Through the ages, engineers have demonstrated that Mother Nature holds the solution to some of humankind’s most challenging problems. The natural world is full of incredible feats of engineering honed to near perfection through evolution by natural selection.
Engineers have mimicked the shape of the whale fin and applied it to wind turbines; aeronautical engineers at Airbus modelled from the tips of eagles wings; swimming costumes mimic shark skin’s overlapping scales (dermal denticles), and the echolocation power of bats was replicated in military sonar technology to locate objects.
Today, almost everything we do is captured digitally. This has driven an exponential growth in the wide variety of data being captured by enterprises and companies are keen to use this expanse of data to drive AI solutions to business problems. However, the amount of data, while a blessing, can also be a curse when it comes to deploying production-ready AI.
We know that the sheer quantity of inputs, or features, used in machine learning models can quickly become unmanageable. At Elula we regularly use datasets that involve a thousand or more inputs, and find ourselves with two problems: (1) How do we select which inputs, or features, are relevant? And (2) How do we combine and modify inputs to create relevant new features?
Typically, a data scientist (or team of data scientists) will spend days, weeks and sometimes months manually and painstakingly testing the importance of each feature, using their own judgement and experience to (hopefully) build new features, and then manually run models to evaluate the improvement each new feature may bring.
Not only is this manual process time consuming, it is also prone to error, not repeatable and reliant on a data scientist having a deep knowledge of the business domain.
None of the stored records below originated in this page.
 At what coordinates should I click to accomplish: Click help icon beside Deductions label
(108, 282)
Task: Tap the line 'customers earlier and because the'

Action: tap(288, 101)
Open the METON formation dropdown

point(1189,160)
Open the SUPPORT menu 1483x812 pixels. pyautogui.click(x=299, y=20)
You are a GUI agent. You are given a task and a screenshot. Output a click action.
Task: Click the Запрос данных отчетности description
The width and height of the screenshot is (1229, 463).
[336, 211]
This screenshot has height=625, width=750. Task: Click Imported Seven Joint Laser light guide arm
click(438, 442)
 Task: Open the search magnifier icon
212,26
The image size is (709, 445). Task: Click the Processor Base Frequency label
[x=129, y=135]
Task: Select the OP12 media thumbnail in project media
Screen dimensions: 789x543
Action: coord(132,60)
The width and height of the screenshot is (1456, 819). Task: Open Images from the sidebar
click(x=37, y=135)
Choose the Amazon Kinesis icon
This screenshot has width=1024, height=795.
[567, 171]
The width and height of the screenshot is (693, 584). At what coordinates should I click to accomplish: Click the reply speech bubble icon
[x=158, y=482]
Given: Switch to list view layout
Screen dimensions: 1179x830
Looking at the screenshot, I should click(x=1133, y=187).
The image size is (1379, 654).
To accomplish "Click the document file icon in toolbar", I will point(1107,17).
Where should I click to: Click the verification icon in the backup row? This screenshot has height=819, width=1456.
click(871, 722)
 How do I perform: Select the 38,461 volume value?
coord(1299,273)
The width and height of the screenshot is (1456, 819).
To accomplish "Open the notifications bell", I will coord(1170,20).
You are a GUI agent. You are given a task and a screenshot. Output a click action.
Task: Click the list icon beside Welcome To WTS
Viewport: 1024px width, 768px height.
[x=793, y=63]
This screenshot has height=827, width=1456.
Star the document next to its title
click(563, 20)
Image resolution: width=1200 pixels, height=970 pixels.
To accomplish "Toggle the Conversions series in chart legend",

Evolutionary algorithms have seen widespread success in many areas of science, and a process known as evolutionary feature engineering has been documented in literature with varying perspectives due to its complexity. However, attempts in applying this process to solve real business problems have not been seen, at least not at scale – until now.
At Elula one of the methods we are trialling to solve this common problem is evolutionary feature engineering used in our customer engagement and retention product, Sticky (check out Sticky in this video link).
Our proprietary algorithm is simple and intuitive in comparison to the algorithms in the literature and most importantly, can scale to the degree we require.
So, what is evolutionary feature engineering?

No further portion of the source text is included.